The UNDP report titled “Placing the Platform Economy: Gender, Digital Divides, and the Geography of Platform Participation in the Philippines” highlights the rapid growth of the use of digital platforms for business, commerce, or social interactions or what can be called as the Platform Economy. It especially tells the story of how digital platforms have been used by women in the Philippines to cope with the COVID-19 crisis, especially on ensuring financial stability, balancing their responsibilities (such as care work, community, or other economic responsibilities), or upgrading their skills. Platform Economy is seen to be a great equalizer – enabling women and other sectors to access more opportunities to contribute to economic activities, while also juggling other responsibilities. 

The rapid growth of the platform sector could come with substantial “gender dividends”, given the greater rate of women’s participation, lower pay gaps, and increased flexibility that can allow women to finesse their care and economic responsibilities.

These trends have fueled debates on how these forms of digitalization might reshape countries’ economic geography and open new channels for recovery in the post-pandemic period. On one hand, the integration of economic activities into digital platforms has been hailed by observers for its potential to reduce transaction costs, improve productivity and efficiency, create new tax bases, and generate new jobs and commercial opportunities in information and knowledge-intensive industries. On the other, the platform sector’s transformative potential is widely recognized to be constrained in the short term by severe digital divides. 
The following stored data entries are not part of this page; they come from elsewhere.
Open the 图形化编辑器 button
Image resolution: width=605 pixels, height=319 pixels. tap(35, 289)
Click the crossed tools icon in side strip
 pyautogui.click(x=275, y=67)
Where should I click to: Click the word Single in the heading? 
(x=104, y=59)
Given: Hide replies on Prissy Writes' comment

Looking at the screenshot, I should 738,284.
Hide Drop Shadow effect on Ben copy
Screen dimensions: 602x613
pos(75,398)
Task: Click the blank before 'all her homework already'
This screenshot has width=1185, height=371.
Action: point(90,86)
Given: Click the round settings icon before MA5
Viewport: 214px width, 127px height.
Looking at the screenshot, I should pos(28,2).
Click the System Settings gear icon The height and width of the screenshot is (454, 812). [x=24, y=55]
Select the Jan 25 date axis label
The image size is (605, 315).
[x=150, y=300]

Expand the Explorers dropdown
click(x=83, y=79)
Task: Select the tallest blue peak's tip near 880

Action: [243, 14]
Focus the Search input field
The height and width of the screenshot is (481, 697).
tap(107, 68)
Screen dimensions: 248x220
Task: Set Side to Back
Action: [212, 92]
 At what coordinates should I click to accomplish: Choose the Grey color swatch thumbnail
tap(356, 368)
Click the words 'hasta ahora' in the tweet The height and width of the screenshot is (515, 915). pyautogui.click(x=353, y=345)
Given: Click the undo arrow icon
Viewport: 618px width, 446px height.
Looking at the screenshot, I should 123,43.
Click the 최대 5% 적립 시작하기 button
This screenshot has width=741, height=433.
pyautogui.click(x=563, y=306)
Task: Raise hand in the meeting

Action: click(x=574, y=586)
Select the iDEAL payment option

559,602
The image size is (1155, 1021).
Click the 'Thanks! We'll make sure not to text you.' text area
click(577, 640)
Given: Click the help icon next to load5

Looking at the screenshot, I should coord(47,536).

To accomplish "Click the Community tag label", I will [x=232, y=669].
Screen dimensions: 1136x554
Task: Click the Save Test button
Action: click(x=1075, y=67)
It bears emphasizing that there is great economic potential for the country to go beyond closing the digital divide by having a localized approach to promoting inclusion in digital interventions. The role of a more place-based, localized approach to promoting inclusion—especially critical in light of local government resources increasing due to the Mandanas transition—is likewise borne out by the Philippines’ largest success to date in encouraging the growth of knowledge economy opportunities nationwide: the business process outsourcing sector.

Suffice to say, the Philippines has a growing need and potential for digitalization. Now more than ever, we need to be committed and steadfast in strengthening partnerships and the technical support to provide the much-needed assistance in making this digital shift in the Philippines successful and effective.